Lead-in sentence: Enterprise leaders are making two decisions simultaneously. They are betting on AI to drive future growth and bracing for the security consequences of that choice.
The IBM Institute for Business Value found that 79% of executives expect a significant portion of their revenue to come from AI-assisted or AI-generated products by 2030. Another IBM study found that 96% believe that adopting generative AI will lead to a security breach within the year.
That tension is already showing up inside application security programs. AI is entering application development and organizations need to use AI to secure their environments as well. , IBM and Contrast Security laid out what leading organizations are doing in response and why the traditional model is no longer sufficient.

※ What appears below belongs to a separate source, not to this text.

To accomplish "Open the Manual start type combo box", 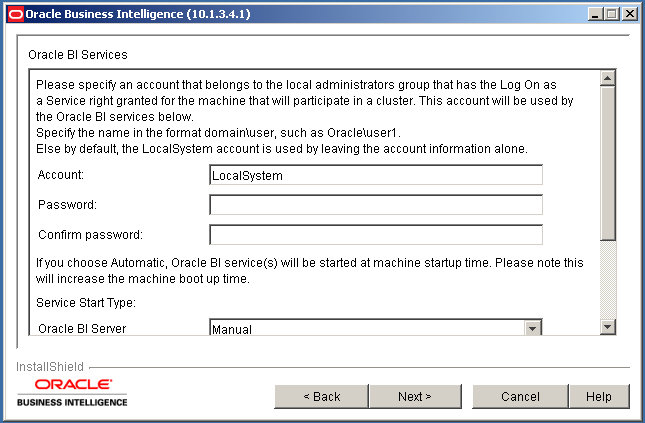I will [x=367, y=329].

Application security, for the past two decades, has been focused on finding vulnerabilities earlier in the lifecycle. Since 2001, we’ve been shifting as an industry. SAST. DAST. Pipeline controls. All widely deployed. Even so, attacks continue to reach production.
Untrusted deserialization. Zero days. AI-assisted attack techniques. These gaps are not theoretical—they are active paths attackers use today. The reason is simple. Most controls are still tuned to detect issues before runtime or observe behavior at the perimeter.
No organization relies on a perimeter firewall alone to protect their devices; they layer endpoint detection behind it. However, at the application layer, most environments still stop at the WAF. If we take that same idea and bring it to the application layer, organizations will have a WAF in place, but nothing operating within the application itself. That gap is what modern attacks exploit.
IBM is addressing that gap by treating application security as a continuous, operational system—not a pre-release checkpoint.
IBM outlined three areas defining this model:
- AI-based DevSecOps: Securing the software lifecycle as AI-assisted development becomes standard
-Continuous runtime security: Observing and protecting applications under real production conditions
-Identity governance for non-human actors: Managing keys, secrets and AI agents that operate on behalf of users and systems
After you build an application, the next step is to secure it at runtime. Organizations must continuously monitor the threats targeting their applications.
There is a rapidly expanding challenge: When an agent performs automated actions on your behalf, it must have an identity that is tracked and auditable. This transition reflects a fundamental shift. Applications are no longer static assets. They are dynamic systems—built with AI, interacting through APIs and increasingly driven by autonomous processes that introduce new forms of risk.
IBM’s approach brings these elements together through AI-driven security operations, integrated workflows and a partner ecosystem designed to provide specialized technical capabilities as needed.
The missing layer in most environments is visibility and control inside the running application itself. Here is where Contrast Security plays a critical role in IBM’s model. Contrast instruments applications from within, observing how code executes, how data flows and how attacks behave in real time. This approach is fundamentally different from perimeter inspection or static analysis. It is behavioral, contextual and tied to what is happening in production.
That visibility enables a different kind of response. When a vulnerability is identified, developers are not left to interpret alerts or search through tickets. They are given actionable guidance tied directly to the code and execution path. Contrast’s SmartFix capability takes this model further by generating remediation directly into the developer workflow. Instead of filing a ticket, SmartFix creates a pull request within GitHub (with support for Bitbucket and GitLab), proposing a code-level fix for developers to review and merge.
What once took eight or nine hours to verify now takes three minutes to generate a pull request and resolve the vulnerability.
Contrast’s MCP server extends this model into AI-assisted development environments. Developers working in VS Code with tools like GitHub Copilot can query runtime security data directly. They can ask which vulnerabilities exist in their code, what is exploitable or how specific API routes behave under real traffic conditions.
The result is a security context that is no longer separated from development. It is embedded directly into the tools developers already use and relies on real runtime evidence instead of static assumptions. IBM connects that application-layer telemetry into broader detection and response workflows, tying runtime signals to SIEM platforms and security operations processes that most organizations already run.
For most organizations, application security has been built around prediction. Find vulnerabilities early. Prioritize them. Fix what you can. That model assumed there would be time to triage, time to validate and time to remediate. AI removes time from the equation. Code is produced faster, attack techniques evolve faster and the window between exposure and exploitation continues to shrink.
The response cannot be to scan more or prioritize better within the same model. It requires a paradigm that sees what is happening in real time, understands what matters in production and can act fast enough to change the outcome. That paradigm is what IBM is building today. It’s exactly why runtime visibility, AI-assisted remediation and integrated security operations are no longer optional—they are foundational.